I searched for the connection reset event in the traces and found that the connection was successfully closed.
[anki-connect] closing client peer=('127.0.0.1', 49802) readBuff=0 writeBuff=0 reason=response fully sentThis leaves the kernel as remaining culprit for resetting the connection!
Kernel culprit
Since I had a running conversation with Claude, I pasted this message into the chat.
[Provider error] is what i see on terraform's side, but anki connect says it closed it gracefully in the logs. [Anki connect traces]
I thought that I would get a fluff answer from as it tries to reason this contradiction, but I was surprised to learn it had such good knowledge of race conditions caused by HTTP!
Although I really appreciate the model's message, I understand it's very contextual to me so I'll avoid pasting it verbatim.
I'm sure we're all numb of reading responses to another person's prompt.
I'll try to paraphrase as best as I can.
Explanation
The client's requests are sent with a Connection: keep-alive header, which
hints to the server that the client would like to reuse the underlying TCP
connection on future requests.
The server closes the sockets manually but http response headers sent by the
server do not include a Connection: close! Therefore client can
potentially reuse a TCP connection that are set to close!
Normally a client would avoid sending data to a closed socket, but a race
condition can cause the kernel to receive the FIN signal to close the socket
after the client decided to re-use the socket!
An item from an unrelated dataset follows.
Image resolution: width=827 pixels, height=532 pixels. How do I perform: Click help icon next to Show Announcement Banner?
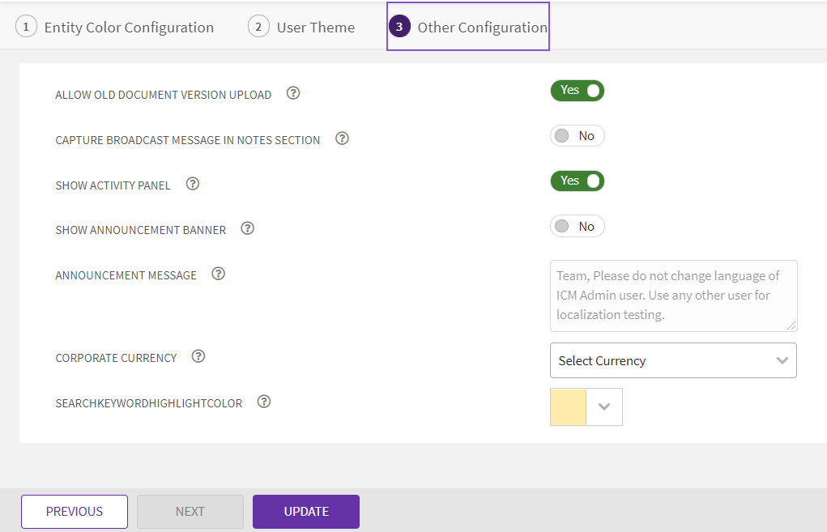tap(248, 228)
When the data arrives to the closed socket (in FIN_WAIT_2 state), the kernel
answers a RST on behalf of the server and that is what we see in the logs.
Conclusion
In conclusion, the peer in the provider log is the kernel and not the client.
The fix was simply to include a Connection: close in the response headers:
return [
['HTTP/1.1 200 OK', None],
['Content-Type', 'application/json'],
['Access-Control-Allow-Origin', corsOrigin],
['Access-Control-Allow-Headers', '*'],
- ['Content-Length', str(len(body))]
+ ['Content-Length', str(len(body))],
+ ['Connection', 'close'],
]
I wonder if changing the first header to communicate HTTP/1.0 protocol would
also help?
🤔
The details escape me and it is a bit past my self-imposed but loosely respected bedtime!
Growth is for those who sleep, which I deeply regret losing to video games in my teenage years.